**Source extract:**
========================================================================

Quantcast

The DNAinfo archives brought to you by WNYC.
Read the press release here.

House Full of Cats a Comfort to Seniors Without a Pet

By Benjamin Woodard | September 26, 2013 7:29am
 For 30 years, Sister Marijon Binder has filled her home with adopted pets to help seniors who can no longer care for them.
Touched By An Animal
View Full Caption

BOWMANVILLE — Howard Smith took two buses to see his diabetic pet cat.

The 71-year-old veteran was evicted from his home earlier this year and his new subsidized apartment only allows him to keep two of his three cats.

"There's 'My Boy,' " he said when he walked through the front door of Bowmanville's Touched By An Animal cat sanctuary and saw his old feline friend.

He stops by once a week.

Sister Marijon Binder, 74, has worked to help seniors like Smith for the last 30 years.

"She's an angel for helping me like this," Smith said.

Eighty cats wander through her home, a licensed animal sanctuary, and about a third of them are being cared for on behalf of seniors who can no longer care for their companion pets.

Binder, her small staff and volunteers also make house calls to walk and feed pets in the homes of the elderly.

She moved to the "old Swedish neighborhood" in the 1970s and found many of her neighbors nearing the age when a single-family home was too much to care for.

She would ask them why they didn't move from their house to a senior home.

"Inevitably," she said, "the answer was, 'Well, I can't do that until my little dog or cat dies because I know no one in my family would take it, and I couldn't live with the idea that my pet was euthanized because I couldn't take care of it.'"

"That's how it all started," she said.

Since then, the former Catholic nun said she's taken in pets.

One homeless man, she recalled, wouldn't let go of his cat after falling over in a park after a heart attack. The paramedics took him — and his pet — to the hospital, but the doctors couldn't operate on the man while he was clutching the feline to his chest. He refused to let go, fearing the animal would be euthanized.

A social worker then called Binder, who was able to persuade the man she would take care of his pet until he got better.

She can tell hundreds of similar stories. Someday, she says, she wants to compile them into a book.

The sanctuary is almost entirely funded through personal donations.

"It's always close to the wire, but the cats have never been hungry," she said. "How we've kept going for 30 years is by the grace of God."

Smith hurt his ankle in Vietnam during the Tet Offensive after he "landed wrong" jumping from a chopper over tall grass. When he came home, his dog — called My Girl — died of a heart attack.

Before he and his wife divorced, they got two cats. He kept them and took in My Boy later on, he said.

"Let's face it," said Smith, while feeding My Boy treats, "everything is a gift. I made it to 71 — and I still got my cats."

Touched By An Animal plans to hold a 30th anniversary gala on Nov. 24 at the Holiday Inn in Skokie, 5300 W. Touhy Ave.

========================================================================

**Dataset extract:**
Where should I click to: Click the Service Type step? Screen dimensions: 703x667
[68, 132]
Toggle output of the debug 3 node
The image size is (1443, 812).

========================================================================

Rewrite the cat sanctuary article between "House Full of" and "old feline friend.", inclusive, using "former soldier" in place of "veteran". The listing has no connection to the article.

House Full of Cats a Comfort to Seniors Without a Pet

By Benjamin Woodard | September 26, 2013 7:29am
 For 30 years, Sister Marijon Binder has filled her home with adopted pets to help seniors who can no longer care for them.
Touched By An Animal
View Full Caption

BOWMANVILLE — Howard Smith took two buses to see his diabetic pet cat.

The 71-year-old former soldier was evicted from his home earlier this year and his new subsidized apartment only allows him to keep two of his three cats.

"There's 'My Boy,' " he said when he walked through the front door of Bowmanville's Touched By An Animal cat sanctuary and saw his old feline friend.